=== Begin Enclosure ===

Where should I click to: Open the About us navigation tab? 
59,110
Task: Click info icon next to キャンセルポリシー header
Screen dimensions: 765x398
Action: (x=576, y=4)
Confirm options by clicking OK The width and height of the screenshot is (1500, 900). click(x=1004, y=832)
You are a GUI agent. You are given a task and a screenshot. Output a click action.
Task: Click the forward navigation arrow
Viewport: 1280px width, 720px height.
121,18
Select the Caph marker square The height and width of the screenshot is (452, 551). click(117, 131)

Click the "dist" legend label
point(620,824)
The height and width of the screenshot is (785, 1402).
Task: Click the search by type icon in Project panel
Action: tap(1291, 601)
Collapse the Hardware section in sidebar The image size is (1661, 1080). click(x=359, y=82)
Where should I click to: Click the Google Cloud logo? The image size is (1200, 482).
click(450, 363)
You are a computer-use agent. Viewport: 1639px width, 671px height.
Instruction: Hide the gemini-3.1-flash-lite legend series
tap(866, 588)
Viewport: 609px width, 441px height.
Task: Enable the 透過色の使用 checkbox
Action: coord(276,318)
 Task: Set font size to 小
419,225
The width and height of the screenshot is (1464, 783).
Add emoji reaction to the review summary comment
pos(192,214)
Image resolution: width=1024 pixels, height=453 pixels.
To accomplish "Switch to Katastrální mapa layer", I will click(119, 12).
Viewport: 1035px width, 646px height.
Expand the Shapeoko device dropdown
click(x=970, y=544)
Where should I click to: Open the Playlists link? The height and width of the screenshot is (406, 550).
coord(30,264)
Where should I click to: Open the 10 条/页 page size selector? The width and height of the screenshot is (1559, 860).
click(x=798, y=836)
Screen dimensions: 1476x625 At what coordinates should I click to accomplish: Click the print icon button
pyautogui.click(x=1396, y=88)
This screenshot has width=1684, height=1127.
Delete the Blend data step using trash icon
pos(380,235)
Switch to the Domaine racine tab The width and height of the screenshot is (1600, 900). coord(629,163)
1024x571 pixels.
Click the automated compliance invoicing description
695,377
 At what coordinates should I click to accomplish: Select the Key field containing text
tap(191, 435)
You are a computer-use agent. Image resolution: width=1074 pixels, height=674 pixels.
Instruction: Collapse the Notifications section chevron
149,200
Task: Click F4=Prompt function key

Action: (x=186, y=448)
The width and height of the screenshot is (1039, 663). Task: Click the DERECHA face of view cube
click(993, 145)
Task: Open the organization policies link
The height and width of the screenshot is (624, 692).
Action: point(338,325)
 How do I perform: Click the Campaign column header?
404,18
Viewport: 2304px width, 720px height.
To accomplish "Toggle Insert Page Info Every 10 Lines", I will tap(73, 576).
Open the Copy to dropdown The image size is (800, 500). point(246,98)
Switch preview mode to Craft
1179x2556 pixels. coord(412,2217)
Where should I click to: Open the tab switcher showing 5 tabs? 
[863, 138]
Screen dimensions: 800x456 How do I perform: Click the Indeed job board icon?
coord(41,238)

=== End Enclosure ===

_Aim of the exercise:_
Write out all the records again, exactly as they appear.

_Task solution:_
Where should I click to: Open the About us navigation tab? 
59,110
Task: Click info icon next to キャンセルポリシー header
Screen dimensions: 765x398
Action: (x=576, y=4)
Confirm options by clicking OK The width and height of the screenshot is (1500, 900). click(x=1004, y=832)
You are a GUI agent. You are given a task and a screenshot. Output a click action.
Task: Click the forward navigation arrow
Viewport: 1280px width, 720px height.
121,18
Select the Caph marker square The height and width of the screenshot is (452, 551). click(117, 131)

Click the "dist" legend label
point(620,824)
The height and width of the screenshot is (785, 1402).
Task: Click the search by type icon in Project panel
Action: tap(1291, 601)
Collapse the Hardware section in sidebar The image size is (1661, 1080). click(x=359, y=82)
Where should I click to: Click the Google Cloud logo? The image size is (1200, 482).
click(450, 363)
You are a computer-use agent. Viewport: 1639px width, 671px height.
Instruction: Hide the gemini-3.1-flash-lite legend series
tap(866, 588)
Viewport: 609px width, 441px height.
Task: Enable the 透過色の使用 checkbox
Action: coord(276,318)
 Task: Set font size to 小
419,225
The width and height of the screenshot is (1464, 783).
Add emoji reaction to the review summary comment
pos(192,214)
Image resolution: width=1024 pixels, height=453 pixels.
To accomplish "Switch to Katastrální mapa layer", I will click(119, 12).
Viewport: 1035px width, 646px height.
Expand the Shapeoko device dropdown
click(x=970, y=544)
Where should I click to: Open the Playlists link? The height and width of the screenshot is (406, 550).
coord(30,264)
Where should I click to: Open the 10 条/页 page size selector? The width and height of the screenshot is (1559, 860).
click(x=798, y=836)
Screen dimensions: 1476x625 At what coordinates should I click to accomplish: Click the print icon button
pyautogui.click(x=1396, y=88)
This screenshot has width=1684, height=1127.
Delete the Blend data step using trash icon
pos(380,235)
Switch to the Domaine racine tab The width and height of the screenshot is (1600, 900). coord(629,163)
1024x571 pixels.
Click the automated compliance invoicing description
695,377
 At what coordinates should I click to accomplish: Select the Key field containing text
tap(191, 435)
You are a computer-use agent. Image resolution: width=1074 pixels, height=674 pixels.
Instruction: Collapse the Notifications section chevron
149,200
Task: Click F4=Prompt function key

Action: (x=186, y=448)
The width and height of the screenshot is (1039, 663). Task: Click the DERECHA face of view cube
click(993, 145)
Task: Open the organization policies link
The height and width of the screenshot is (624, 692).
Action: point(338,325)
 How do I perform: Click the Campaign column header?
404,18
Viewport: 2304px width, 720px height.
To accomplish "Toggle Insert Page Info Every 10 Lines", I will tap(73, 576).
Open the Copy to dropdown The image size is (800, 500). point(246,98)
Switch preview mode to Craft
1179x2556 pixels. coord(412,2217)
Where should I click to: Open the tab switcher showing 5 tabs? 
[863, 138]
Screen dimensions: 800x456 How do I perform: Click the Indeed job board icon?
coord(41,238)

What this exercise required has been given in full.